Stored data

──────

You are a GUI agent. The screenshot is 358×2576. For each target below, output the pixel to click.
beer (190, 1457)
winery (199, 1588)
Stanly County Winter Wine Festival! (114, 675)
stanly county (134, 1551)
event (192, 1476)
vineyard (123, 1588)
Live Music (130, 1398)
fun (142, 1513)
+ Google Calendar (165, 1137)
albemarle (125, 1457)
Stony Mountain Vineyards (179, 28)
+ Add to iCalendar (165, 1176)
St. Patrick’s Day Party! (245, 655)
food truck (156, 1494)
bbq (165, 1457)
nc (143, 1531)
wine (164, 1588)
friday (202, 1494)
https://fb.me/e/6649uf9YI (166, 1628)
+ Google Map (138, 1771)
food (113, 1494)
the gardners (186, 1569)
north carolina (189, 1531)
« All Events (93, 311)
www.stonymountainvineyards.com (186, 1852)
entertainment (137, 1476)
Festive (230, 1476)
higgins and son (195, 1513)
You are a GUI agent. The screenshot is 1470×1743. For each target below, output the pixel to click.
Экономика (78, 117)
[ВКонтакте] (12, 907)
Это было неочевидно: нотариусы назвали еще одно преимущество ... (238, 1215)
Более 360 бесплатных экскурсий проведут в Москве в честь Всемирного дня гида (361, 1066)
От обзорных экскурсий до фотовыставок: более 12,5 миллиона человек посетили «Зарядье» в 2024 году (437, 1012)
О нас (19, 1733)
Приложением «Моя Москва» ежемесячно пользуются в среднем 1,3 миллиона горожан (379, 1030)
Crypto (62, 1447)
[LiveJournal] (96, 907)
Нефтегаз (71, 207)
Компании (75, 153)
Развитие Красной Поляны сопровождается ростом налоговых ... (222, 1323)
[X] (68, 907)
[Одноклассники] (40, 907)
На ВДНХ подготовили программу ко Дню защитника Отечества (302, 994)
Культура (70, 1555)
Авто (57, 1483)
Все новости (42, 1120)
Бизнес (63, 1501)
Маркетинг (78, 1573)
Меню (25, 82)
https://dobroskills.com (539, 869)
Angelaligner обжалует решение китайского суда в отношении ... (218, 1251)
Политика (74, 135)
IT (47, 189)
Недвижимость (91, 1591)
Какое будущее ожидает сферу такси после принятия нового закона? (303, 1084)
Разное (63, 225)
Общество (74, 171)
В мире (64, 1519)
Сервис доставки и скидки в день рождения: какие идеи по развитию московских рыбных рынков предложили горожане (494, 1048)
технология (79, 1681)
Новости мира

──────

- [WORK ITEM]: Transcribe each line of the data above, unaltered, from the one where "Экономика (78, 117)" appears to the one where "[Одноклассники] (40, 907)" appears, inclusive of both.

- [PROBLEM SOLUTION]:
Экономика (78, 117)
[ВКонтакте] (12, 907)
Это было неочевидно: нотариусы назвали еще одно преимущество ... (238, 1215)
Более 360 бесплатных экскурсий проведут в Москве в честь Всемирного дня гида (361, 1066)
От обзорных экскурсий до фотовыставок: более 12,5 миллиона человек посетили «Зарядье» в 2024 году (437, 1012)
О нас (19, 1733)
Приложением «Моя Москва» ежемесячно пользуются в среднем 1,3 миллиона горожан (379, 1030)
Crypto (62, 1447)
[LiveJournal] (96, 907)
Нефтегаз (71, 207)
Компании (75, 153)
Развитие Красной Поляны сопровождается ростом налоговых ... (222, 1323)
[X] (68, 907)
[Одноклассники] (40, 907)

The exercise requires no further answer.